がん新治療法を臨床研究へ 和歌山県立医大

 新しいがん治療法として確立への期待が高まっている 「がんペプチドワクチン治療」 の研究開発を進めるため、 県立医科大学 (和歌山市紀三井寺、 板倉徹学長) は全国で初めて、 がん患者団体の寄付による同ワクチンの治療学講座を4月1日に開設する。 全国の研究機関と連携して臨床試験を行い、 早期の製薬化を目指す。

 13日、 同大で会見した新講座の山上裕機教授らによると、 同ワクチンは、 患者自身の免疫力を活用する治療法。 がん細胞を攻撃するリンパ球 (CTL) が、 がん細胞の表面に発現する特有のペプチド (アミノ酸化合物) を攻撃の目印にすることから、 このペプチドを人工的に合成、 投与し、 CTLを増殖させてがんを治療する。 現在の3大治療法とされる手術、 化学療法、 放射線による治療が困難な患者に対する第4の治療法として期待されている。

 新講座は当面、 難治といわれる食道がん、 膵臓 (すいぞう) がんを対象に、 各40人の患者の臨床試験を行う。

 両がんのペプチドワクチンは、 安全性確認などの段階を終え、 製薬化に向けて製薬企業主導による効果の検証段階に入っているが、 現在の対象は、 ペプチドが発現するヒト白血球型抗原がA24 (日本人の約60%) と呼ばれる型の患者のみ。

 新講座はA24とともにA2 (同約20%) も対象とし、 より多くの患者に治療の可能性が広がる。

 研究費はがん患者団体 「市民のためのがんペプチドワクチンの会」 が全国から寄付を募り、 当面は3年間で3000万円を提供する。

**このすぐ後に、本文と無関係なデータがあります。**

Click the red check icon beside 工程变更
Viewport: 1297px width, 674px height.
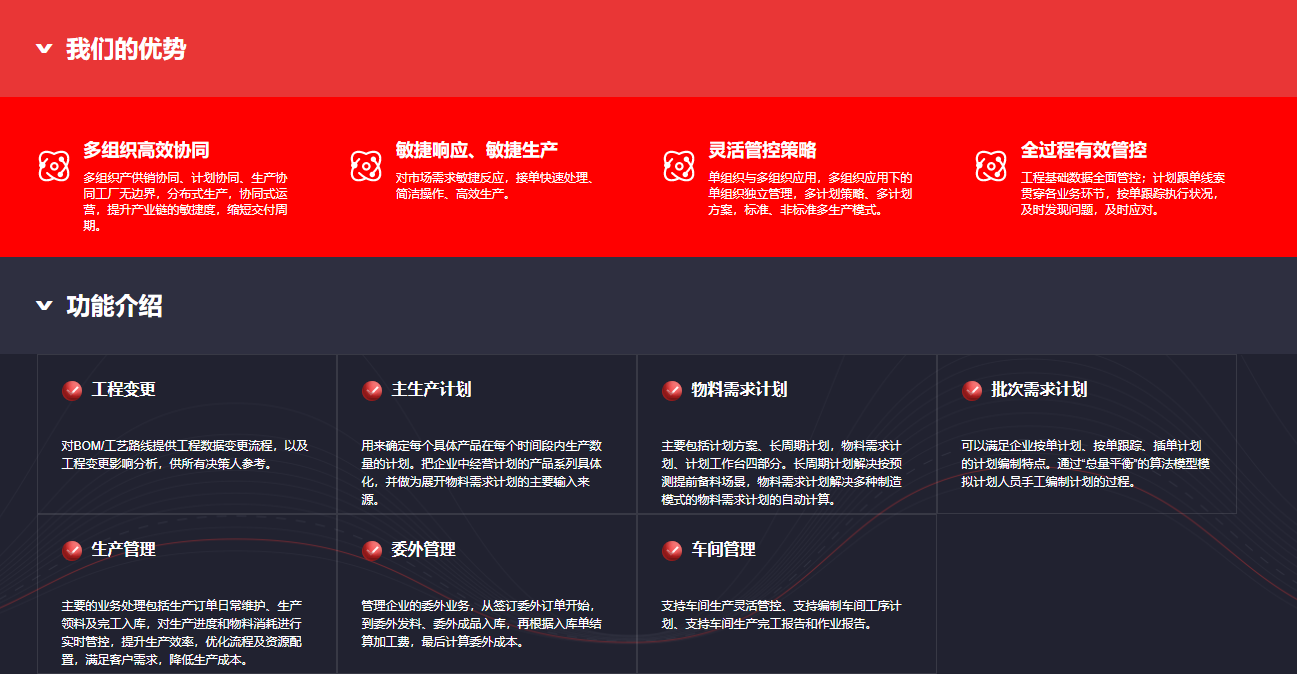[72, 390]
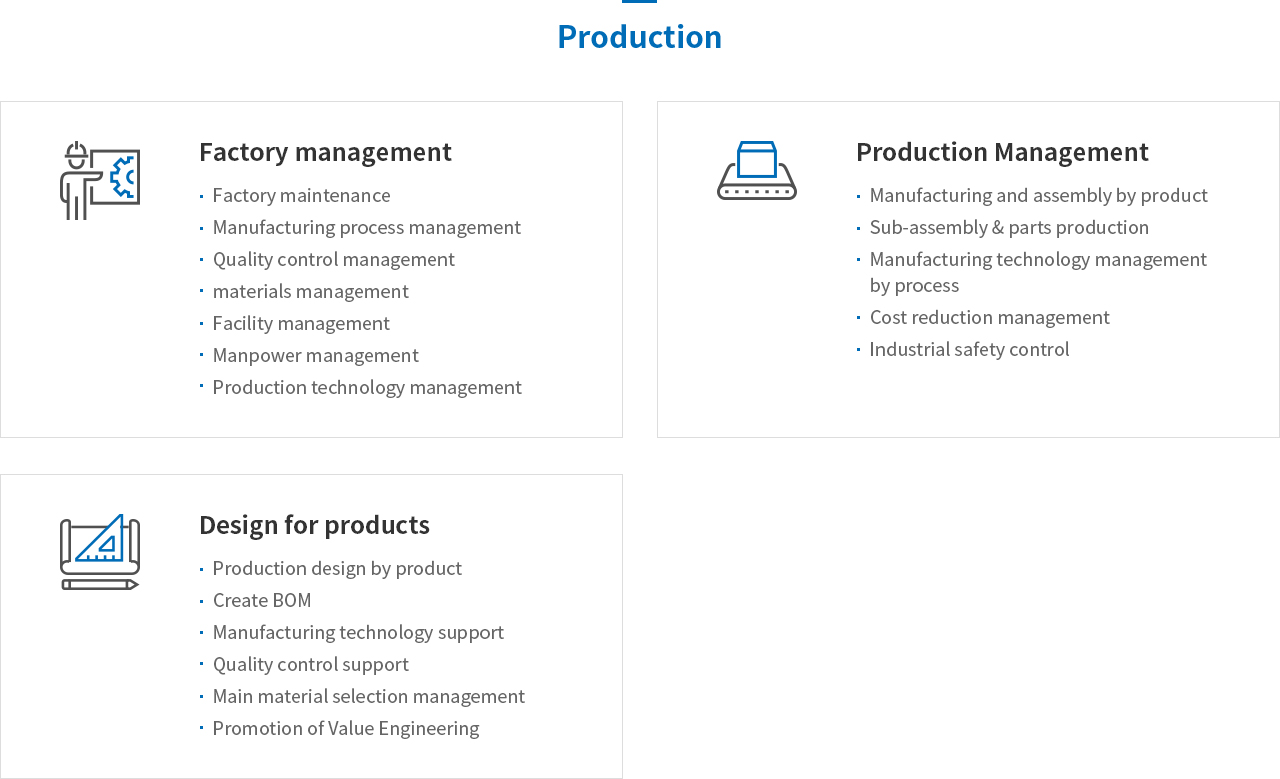Viewport: 1280px width, 779px height.
Task: Click Manufacturing and assembly by product
Action: coord(1038,195)
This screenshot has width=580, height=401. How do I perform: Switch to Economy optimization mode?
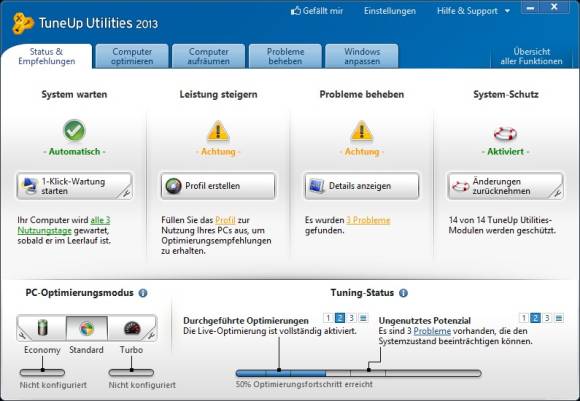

 山上教授は 「新しい治療を希望する患者さんの強い思いで設立される講座となる。 研究成果を国内外に発信し、 全国のがん治療の質を向上させたい」。 同会の會田昭一郎代表理事は 「3大治療法で行き詰まった患者に夢と希望を与えられる。 他の種類のがんにも早く波及することを期待している」 と話した。